07 Feb Common Food Mistakes We Can Make Part 2
Following on from our Part 1 series of Common food mistakes; Can you see yourself making any of these mistakes? Find out in this concluding part on the common food mistakes we can make and how to avoid them.
4: Not Taking Advantage of Food Synergy:
Do you peel your apples or tomatoes? What about lace your veggie-rich green salad with fat-free dressing? Have you in the past peeled and chop your garlic right before adding it into your stir-fry or sauce? If you answered “yes” to any of the above, you are decreasing the availability to your body of important nutrients found in these foods.
That’s because there are all sorts of relationships between the various components within certain foods. Also between certain foods, a concept called “food synergy.” For example, certain phytochemicals in apple peel account for most of the apples’ healthy antioxidant activity, so peeling apples isn’t always the healthiest choice.
Also, it’s a good idea to let your minced or chopped garlic rest for 15 minutes before proceeding with cooking. This helps ensure that the enzymatic reaction that begins when garlic is chopped releases as much of the antioxidant allyl sulphur as possible and therefore maximizes the cancer-fighting benefits.
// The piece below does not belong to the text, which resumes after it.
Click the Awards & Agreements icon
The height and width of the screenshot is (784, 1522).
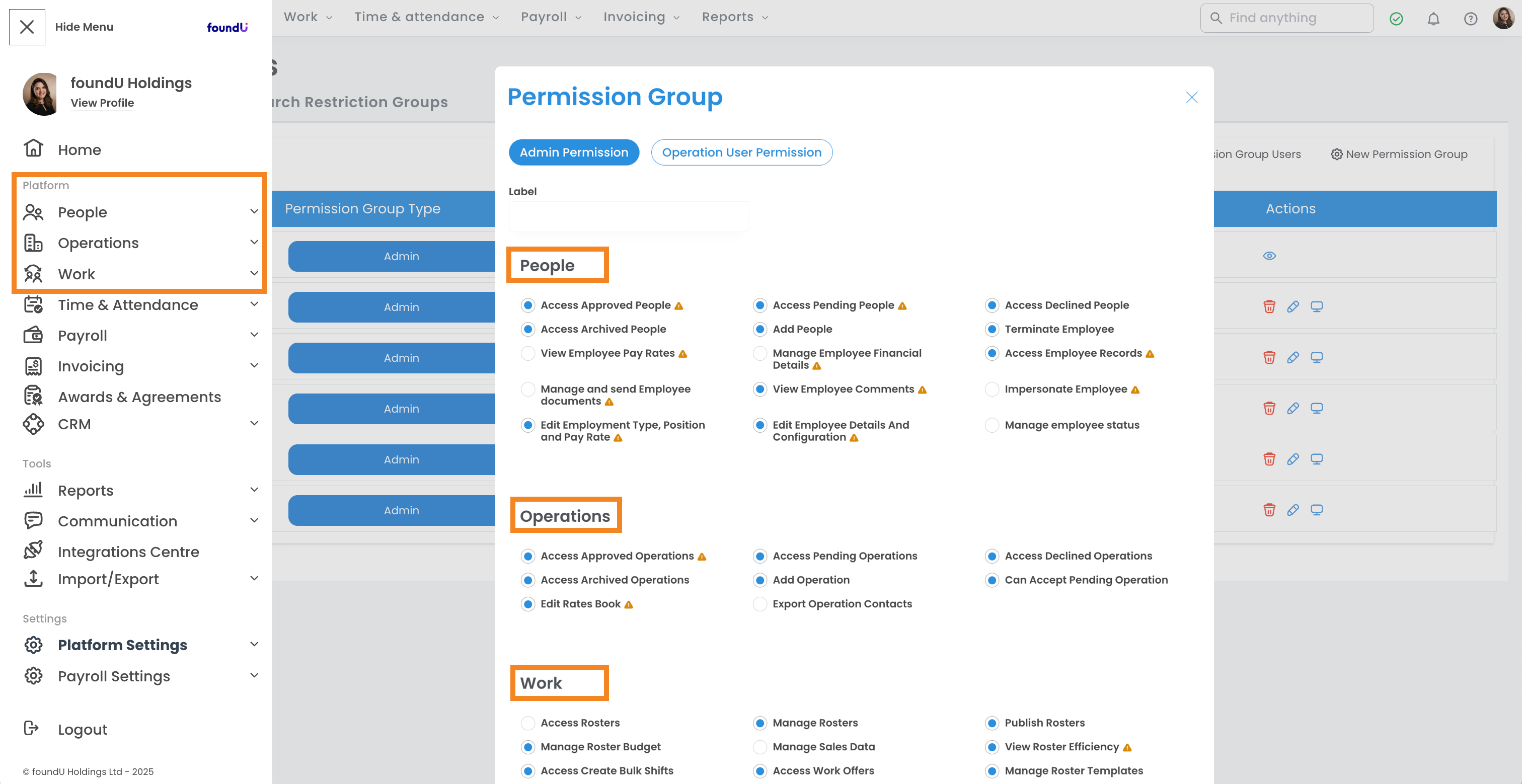33,396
If you’re dressing a salad or making a homemade sauce, make sure you include some healthy fats. For example avocado or olive oil. Eating a little “good fat” along with your vegetables helps your body absorb healthy phytochemicals. These include lycopene from tomatoes and lutein from dark green vegetables. So enjoy your salad with some avocado or a light dressing made with avocado or olive oil.
When it comes to tomatoes, for maximum nutrient value, don’t peel them, and eat them cooked.
5: Avoiding High-Fat Plant Foods
The three foods that come to mind are avocados, nuts, and olives, which are relatively high in calories and fat but low in saturated fat. These foods contribute smart fats to our diet, and they come with fibre and phytochemicals, too.
Moderation is the key here. So enjoy 2 or 3 tbsp of avocado on sandwiches and in salads or a small handful of nuts as a snack or added to your lunchtime meal. Use a light drizzle of olive oil in cooking. Or adding olives to salads, wraps, casseroles, or just eat them as a snack helps to provide a balance of nutrients to your meal and day.